ICE lasts as long as their support. It's like an opposite S curve in which in the beginning the transition is slow but there will be a point in which suppliers go bankrupt or pivot to EV parts as everyone loses economy of scale to support ICE. This will happen very quickly when it starts, which means used ICE value has low residual value due to them being paperweight at any given second, or parts become rare and expensive to the point of beyond repair.This is one of the exceedingly rare times when I disagree with an Elon Musk pronouncement.
First, 'residual value' has nothing to do with 'resale value'. Residual value is a contractual termination value in a lease or 'baloon payment' loan. In the contract the amortization si for the total contract value less the 'residual value'. Resale value is what the collateral sells for at the end of the contract.
The only comparable event in recent decades was the replacement of piston aircraft by turboprops first, then by turbojets. The old pistons did have values plummet, but they were largely recycled to less developed areas, so did not lose anything close to all their value. There is data existing on that transition, mostly within ancient archives of aircraft financiers and manufacturers. That was not the financial catastrophe that would ahem been expected.

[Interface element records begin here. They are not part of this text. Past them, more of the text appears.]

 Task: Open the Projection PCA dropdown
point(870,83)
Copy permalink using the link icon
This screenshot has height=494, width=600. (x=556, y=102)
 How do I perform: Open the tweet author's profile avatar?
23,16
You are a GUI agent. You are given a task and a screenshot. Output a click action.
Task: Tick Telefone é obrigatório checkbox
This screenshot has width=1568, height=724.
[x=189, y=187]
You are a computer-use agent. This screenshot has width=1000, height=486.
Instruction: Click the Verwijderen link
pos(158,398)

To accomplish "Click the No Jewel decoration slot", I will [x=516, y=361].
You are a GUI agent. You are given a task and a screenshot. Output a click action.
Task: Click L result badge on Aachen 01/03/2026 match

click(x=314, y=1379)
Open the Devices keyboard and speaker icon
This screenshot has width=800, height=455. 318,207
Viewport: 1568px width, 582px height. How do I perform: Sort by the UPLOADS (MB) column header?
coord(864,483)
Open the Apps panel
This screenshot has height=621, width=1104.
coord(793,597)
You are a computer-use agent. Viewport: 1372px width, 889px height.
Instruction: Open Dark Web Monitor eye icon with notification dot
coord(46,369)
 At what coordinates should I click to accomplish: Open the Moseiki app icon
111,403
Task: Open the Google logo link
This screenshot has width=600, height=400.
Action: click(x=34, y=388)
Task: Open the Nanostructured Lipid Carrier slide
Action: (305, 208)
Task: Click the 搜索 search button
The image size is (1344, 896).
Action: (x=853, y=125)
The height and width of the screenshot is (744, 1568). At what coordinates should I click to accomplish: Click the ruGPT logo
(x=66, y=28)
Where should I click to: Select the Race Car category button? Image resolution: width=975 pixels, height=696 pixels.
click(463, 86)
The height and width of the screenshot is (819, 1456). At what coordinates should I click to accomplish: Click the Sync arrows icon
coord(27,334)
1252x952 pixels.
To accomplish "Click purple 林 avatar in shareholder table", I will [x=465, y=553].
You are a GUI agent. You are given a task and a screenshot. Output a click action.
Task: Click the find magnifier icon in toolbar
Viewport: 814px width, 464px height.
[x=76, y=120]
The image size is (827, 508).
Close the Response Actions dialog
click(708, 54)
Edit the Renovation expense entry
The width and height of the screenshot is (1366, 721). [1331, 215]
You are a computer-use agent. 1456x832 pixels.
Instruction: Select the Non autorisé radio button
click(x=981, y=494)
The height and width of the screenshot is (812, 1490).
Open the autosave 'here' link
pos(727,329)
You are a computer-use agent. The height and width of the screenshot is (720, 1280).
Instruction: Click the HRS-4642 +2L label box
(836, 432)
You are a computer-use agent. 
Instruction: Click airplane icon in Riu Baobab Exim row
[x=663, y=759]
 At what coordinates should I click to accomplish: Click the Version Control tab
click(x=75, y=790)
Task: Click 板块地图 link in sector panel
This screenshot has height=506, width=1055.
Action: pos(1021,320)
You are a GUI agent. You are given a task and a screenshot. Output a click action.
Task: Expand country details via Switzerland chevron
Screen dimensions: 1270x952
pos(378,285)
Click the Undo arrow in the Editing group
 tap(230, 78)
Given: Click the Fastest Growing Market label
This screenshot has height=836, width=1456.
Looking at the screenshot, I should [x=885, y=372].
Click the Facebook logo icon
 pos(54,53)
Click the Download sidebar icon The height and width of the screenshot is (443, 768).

So, too, there is a deeply 'first world bias' in this assumption. Much of the world population lives in poor conditions that have no reliable electrical supply at all. Despite they Chinese ability to put BEV charging at the Mount Everest Base Camp, most of Africa, South America, and Asia will absorb used ICE for decades to come.
I really wish this were not so. However, many regions largely remain as they were before the industrial revolution, often with a handful of modern accoutrements but nothing much more. Thus, the BEV adopters will not junk their ICE, they'll just export the pollutants to poor people. It will be as it has ever been.
Again, I wish it were not so.
It's like the beginning of the S curve for Tesla in which they "needed parts that doesn't exist". The other end of the upside down S curve for ICE.